- [Required work]:
Copy every line of the data in which the word "screenshot" occurs.

- [Recorded information]:
_ _ _ _ _
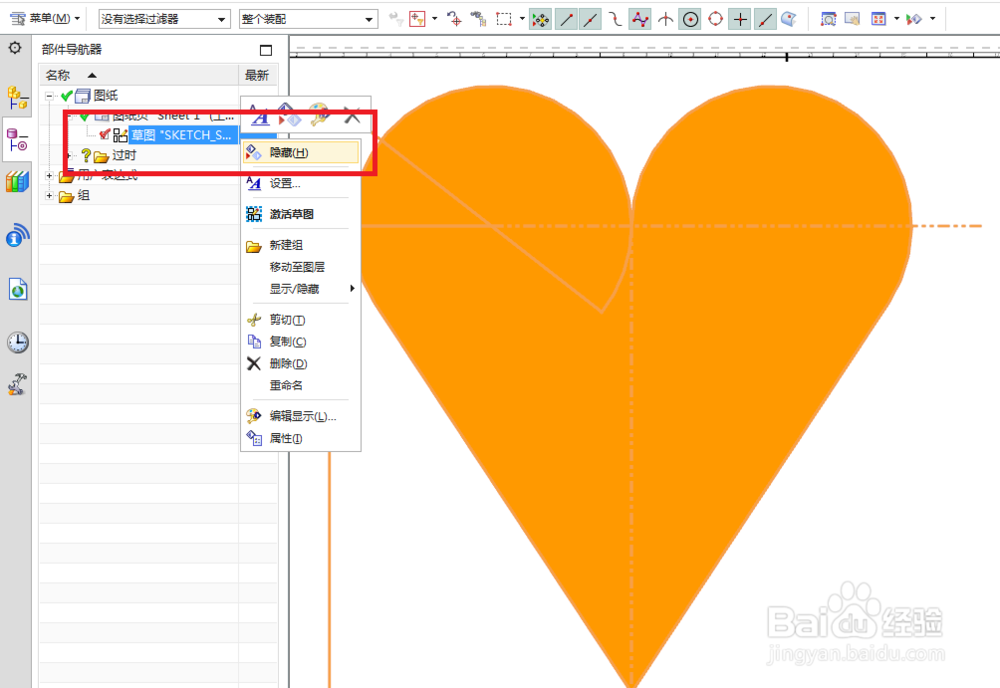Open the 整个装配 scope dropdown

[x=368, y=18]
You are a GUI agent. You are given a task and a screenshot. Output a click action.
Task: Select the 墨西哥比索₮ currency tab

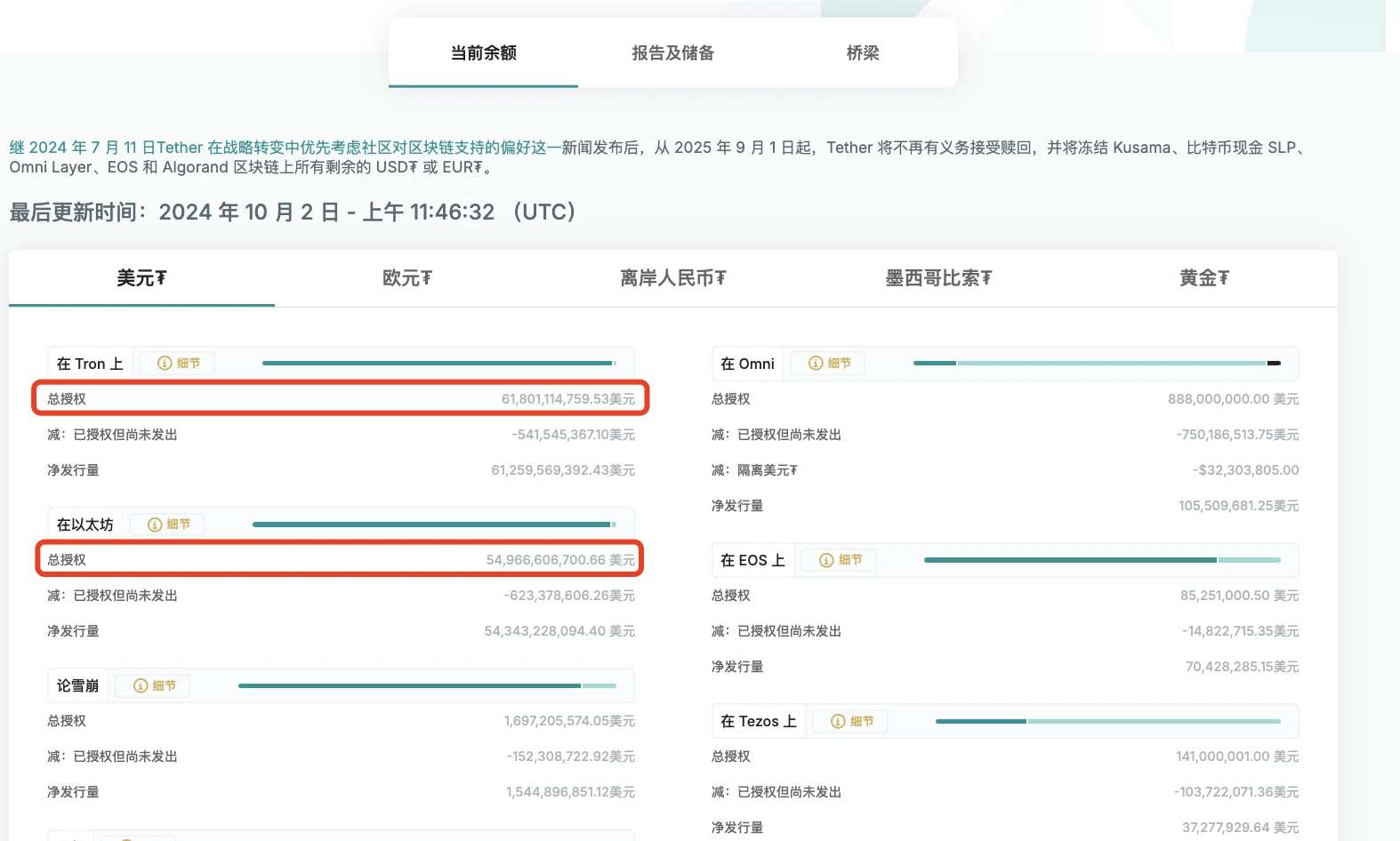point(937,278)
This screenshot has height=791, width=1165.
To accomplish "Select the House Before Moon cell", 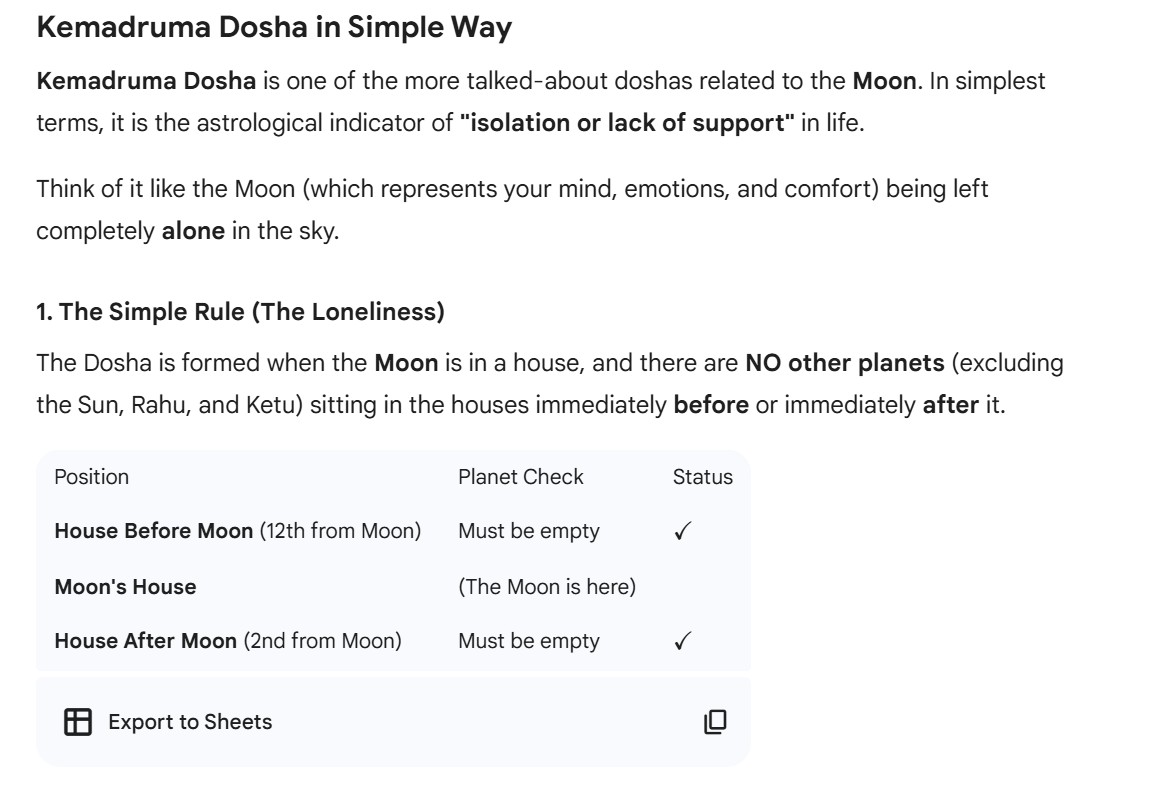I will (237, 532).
_ _ _ _ _
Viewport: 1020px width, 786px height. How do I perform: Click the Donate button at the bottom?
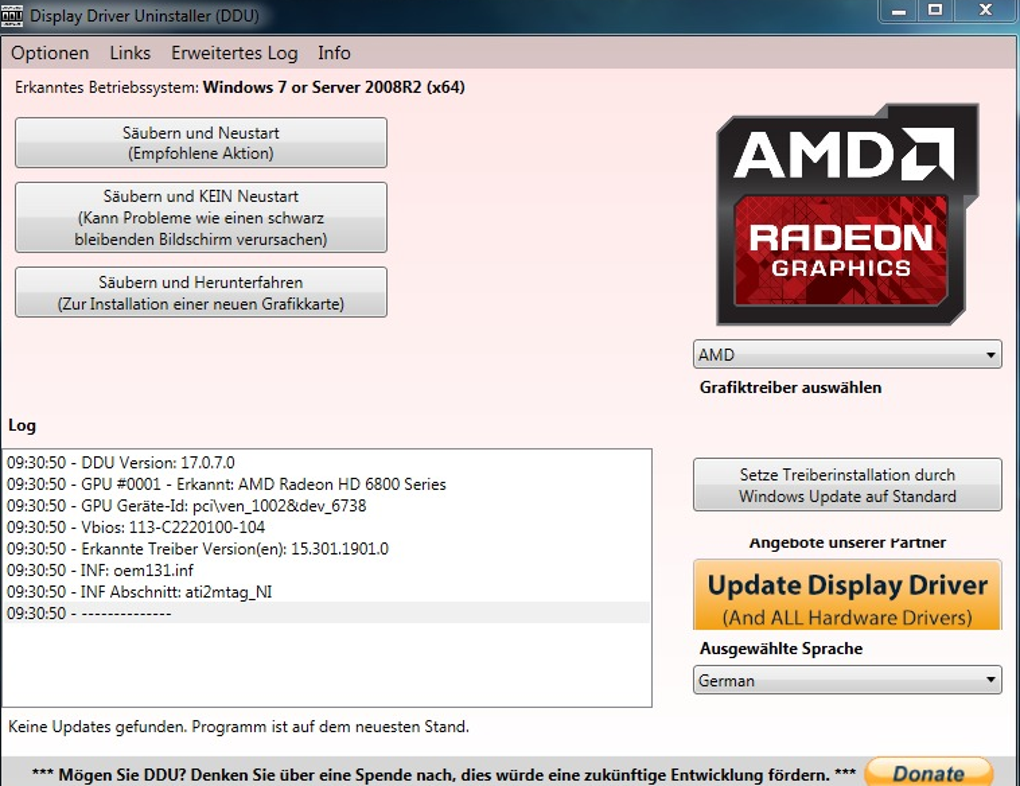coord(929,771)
_ _ _ _ _
- [Your solution]:
You are a GUI agent. You are given a task and a screenshot. Output a click action.
This screenshot has height=791, width=1165.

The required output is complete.